** What needs to be done **
Print all the records below, word for word and in full.

** Working data **
%%
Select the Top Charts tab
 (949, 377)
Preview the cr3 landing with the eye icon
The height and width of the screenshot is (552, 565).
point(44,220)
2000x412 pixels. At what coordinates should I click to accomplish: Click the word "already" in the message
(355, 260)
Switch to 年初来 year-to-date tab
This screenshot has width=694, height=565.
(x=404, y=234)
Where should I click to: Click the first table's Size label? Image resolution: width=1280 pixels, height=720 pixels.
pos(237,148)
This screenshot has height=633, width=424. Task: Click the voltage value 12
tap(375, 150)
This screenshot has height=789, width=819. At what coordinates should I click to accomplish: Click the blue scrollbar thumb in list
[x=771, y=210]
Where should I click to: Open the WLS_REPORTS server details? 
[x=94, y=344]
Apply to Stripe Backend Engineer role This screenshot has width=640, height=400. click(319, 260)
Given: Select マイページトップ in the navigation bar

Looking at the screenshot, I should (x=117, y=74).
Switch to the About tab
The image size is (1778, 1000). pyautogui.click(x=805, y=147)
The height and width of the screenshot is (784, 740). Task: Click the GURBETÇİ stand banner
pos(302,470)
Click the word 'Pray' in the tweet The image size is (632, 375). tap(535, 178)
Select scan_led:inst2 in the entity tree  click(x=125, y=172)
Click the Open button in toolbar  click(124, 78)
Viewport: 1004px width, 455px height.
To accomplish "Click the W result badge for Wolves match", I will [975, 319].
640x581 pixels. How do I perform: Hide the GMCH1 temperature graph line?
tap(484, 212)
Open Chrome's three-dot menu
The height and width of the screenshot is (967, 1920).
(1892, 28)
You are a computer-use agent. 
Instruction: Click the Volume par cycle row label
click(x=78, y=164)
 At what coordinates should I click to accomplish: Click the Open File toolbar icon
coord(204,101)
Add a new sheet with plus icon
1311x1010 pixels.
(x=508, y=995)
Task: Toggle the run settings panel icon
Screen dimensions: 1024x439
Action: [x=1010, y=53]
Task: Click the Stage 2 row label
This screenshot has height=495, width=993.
%%
** Result below **
Select the Top Charts tab
 (949, 377)
Preview the cr3 landing with the eye icon
The height and width of the screenshot is (552, 565).
point(44,220)
2000x412 pixels. At what coordinates should I click to accomplish: Click the word "already" in the message
(355, 260)
Switch to 年初来 year-to-date tab
This screenshot has width=694, height=565.
(x=404, y=234)
Where should I click to: Click the first table's Size label? Image resolution: width=1280 pixels, height=720 pixels.
pos(237,148)
This screenshot has height=633, width=424. Task: Click the voltage value 12
tap(375, 150)
This screenshot has height=789, width=819. At what coordinates should I click to accomplish: Click the blue scrollbar thumb in list
[x=771, y=210]
Where should I click to: Open the WLS_REPORTS server details? 
[x=94, y=344]
Apply to Stripe Backend Engineer role This screenshot has width=640, height=400. click(319, 260)
Given: Select マイページトップ in the navigation bar

Looking at the screenshot, I should (x=117, y=74).
Switch to the About tab
The image size is (1778, 1000). pyautogui.click(x=805, y=147)
The height and width of the screenshot is (784, 740). Task: Click the GURBETÇİ stand banner
pos(302,470)
Click the word 'Pray' in the tweet The image size is (632, 375). tap(535, 178)
Select scan_led:inst2 in the entity tree  click(x=125, y=172)
Click the Open button in toolbar  click(124, 78)
Viewport: 1004px width, 455px height.
To accomplish "Click the W result badge for Wolves match", I will [975, 319].
640x581 pixels. How do I perform: Hide the GMCH1 temperature graph line?
tap(484, 212)
Open Chrome's three-dot menu
The height and width of the screenshot is (967, 1920).
(1892, 28)
You are a computer-use agent. 
Instruction: Click the Volume par cycle row label
click(x=78, y=164)
 At what coordinates should I click to accomplish: Click the Open File toolbar icon
coord(204,101)
Add a new sheet with plus icon
1311x1010 pixels.
(x=508, y=995)
Task: Toggle the run settings panel icon
Screen dimensions: 1024x439
Action: [x=1010, y=53]
Task: Click the Stage 2 row label
This screenshot has height=495, width=993.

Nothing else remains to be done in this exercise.